Artículos de revistas
Cystathionine γ-lyase, an Enzyme Related to the Reverse Transsulfuration Pathway, is Functional in Leishmania spp.
Fecha
2014-03Registro en:
Nowicki, Cristina; Silber, Ariel Mariano; Santana, Marianela; Suárez Mantilla, Brian; Giordana, Lucila; Cystathionine γ-lyase, an Enzyme Related to the Reverse Transsulfuration Pathway, is Functional in Leishmania spp.; Wiley Blackwell Publishing, Inc; Journal of Eukaryotic Microbiology; 61; 2; 3-2014; 204-213
1066-5234
CONICET Digital
CONICET
Autor
Giordana, Lucila
Suárez Mantilla, Brian
Santana, Marianela
Silber, Ariel Mariano
Nowicki, Cristina
Resumen
Leishmania parasites seem capable of producing cysteine by de novo biosynthesis, similarly to bacteria, some pathogenic protists, and plants. In Leishmania spp., cysteine synthase (CS) and cystathionine β-synthase (CBS) are expected to participate in this metabolic process. Moreover, the reverse transsulfuration pathway (RTP) is also predicted to be operative in this trypanosomatid because CBS also catalyzes the condensation of serine with homocysteine, and a gene encoding a putative cystathionine γ-lyase (CGL) is present in all the sequenced genomes.

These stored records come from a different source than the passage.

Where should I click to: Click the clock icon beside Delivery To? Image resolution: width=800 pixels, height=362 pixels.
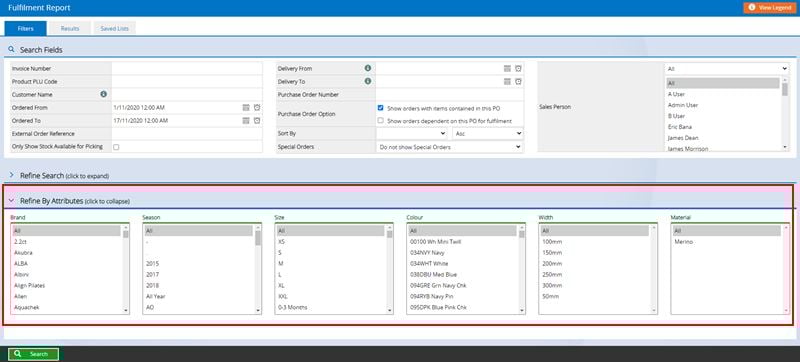click(518, 82)
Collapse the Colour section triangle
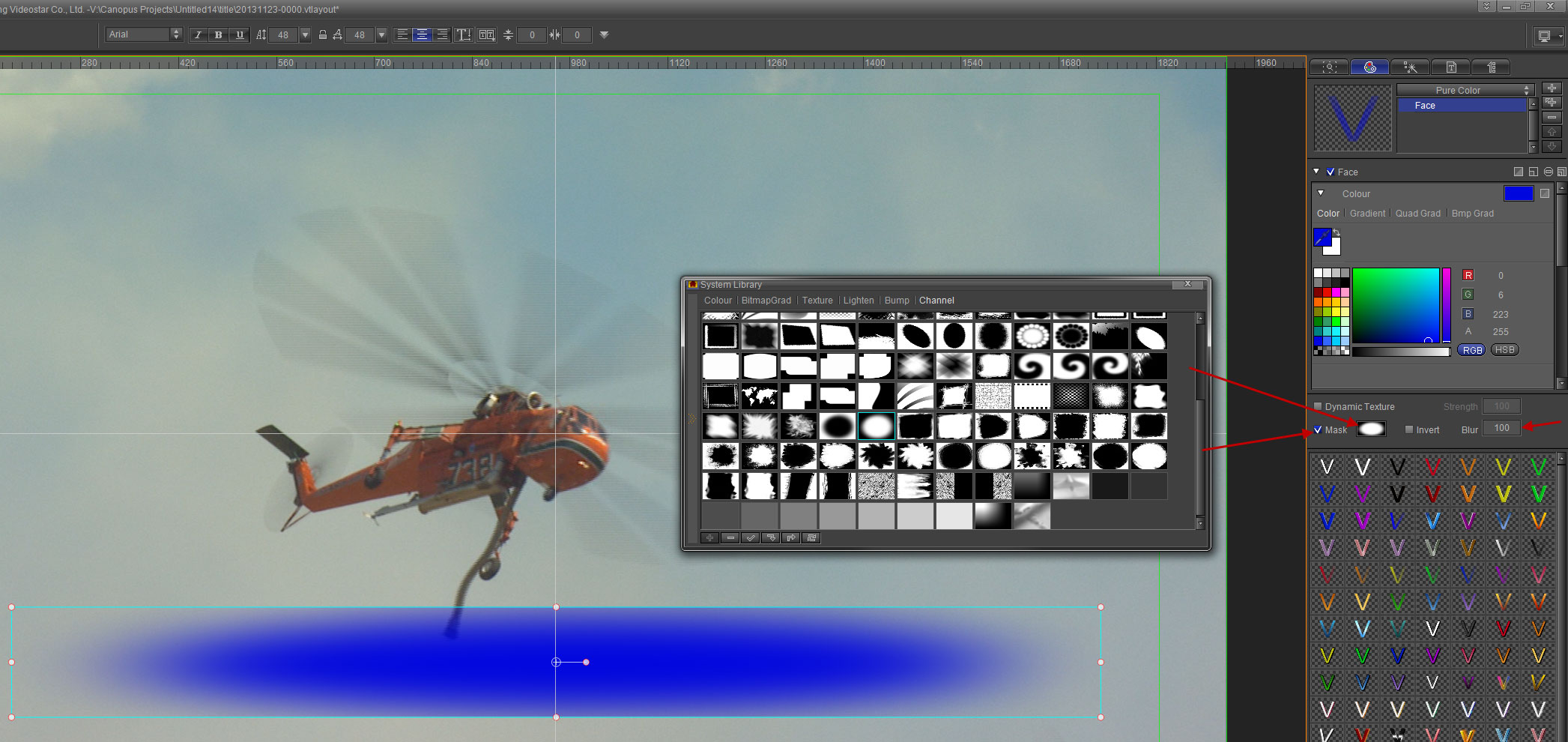Screen dimensions: 1568x742 [1321, 193]
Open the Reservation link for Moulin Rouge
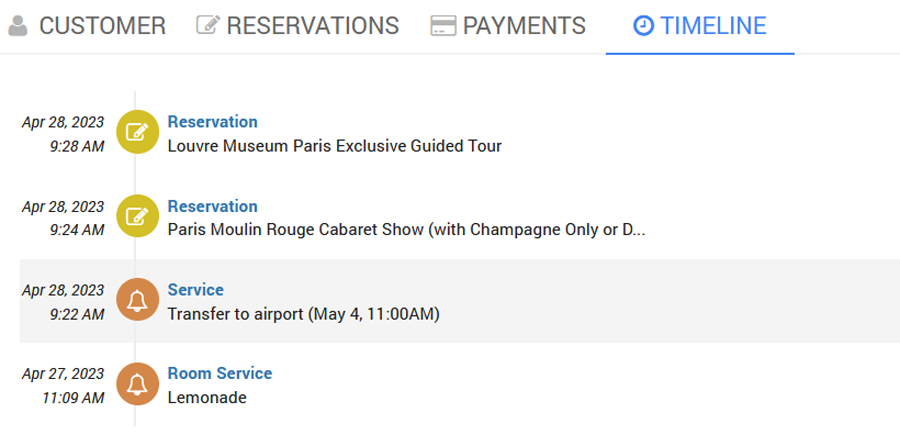 [213, 206]
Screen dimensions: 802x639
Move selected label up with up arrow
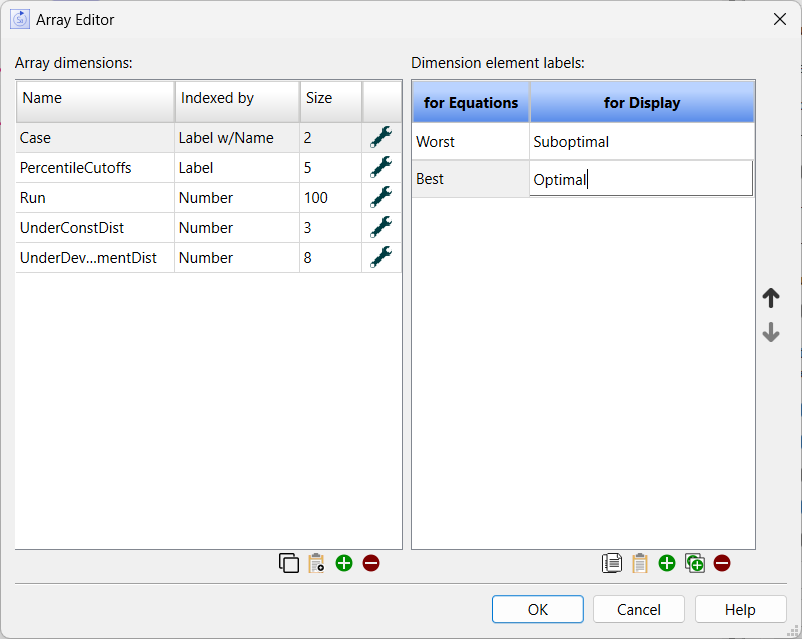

Our results show that indeed, Leishmania major CGL is able to rescue the wild-type phenotype of a Saccharomyces cerevisiae CGL-null mutant and is susceptible to inhibition by an irreversible CGL inhibitor, DL-propargylglycine (PAG). In Leishmania promastigotes, CGL and CS are cytosolic enzymes. The coexistence of de novo synthesis with the RTP is extremely rare in most living organisms; however, despite this potentially high redundancy in cysteine production, PAG arrests the proliferation of L. major promastigotes with an IC50 of approximately 65 μM. These findings raise new questions regarding the biological role of CGL in these pathogens and indicate the need for understanding the molecular mechanism of PAG action in vivo to identify the potential targets affected by this drug.